[Opening SUPPLIED MATERIAL section]

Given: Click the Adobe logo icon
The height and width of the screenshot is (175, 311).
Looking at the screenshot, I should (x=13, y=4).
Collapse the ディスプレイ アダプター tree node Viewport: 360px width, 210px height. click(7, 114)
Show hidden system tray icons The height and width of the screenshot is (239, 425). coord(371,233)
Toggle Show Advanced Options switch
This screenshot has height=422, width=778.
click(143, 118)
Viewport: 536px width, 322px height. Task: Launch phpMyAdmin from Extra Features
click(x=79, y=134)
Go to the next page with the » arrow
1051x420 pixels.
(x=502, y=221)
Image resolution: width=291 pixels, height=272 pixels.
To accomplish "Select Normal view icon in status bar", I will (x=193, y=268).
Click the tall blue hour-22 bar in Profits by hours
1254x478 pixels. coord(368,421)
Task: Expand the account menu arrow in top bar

[Closing SUPPLIED MATERIAL section]

▸ **TO DO**: Copy, without any change, the lines from the one that contains "Image resolution: width=291" to the final line of the entries above.

▸ **OUTPUT OF THE EXERCISE**:
Image resolution: width=291 pixels, height=272 pixels.
To accomplish "Select Normal view icon in status bar", I will (x=193, y=268).
Click the tall blue hour-22 bar in Profits by hours
1254x478 pixels. coord(368,421)
Task: Expand the account menu arrow in top bar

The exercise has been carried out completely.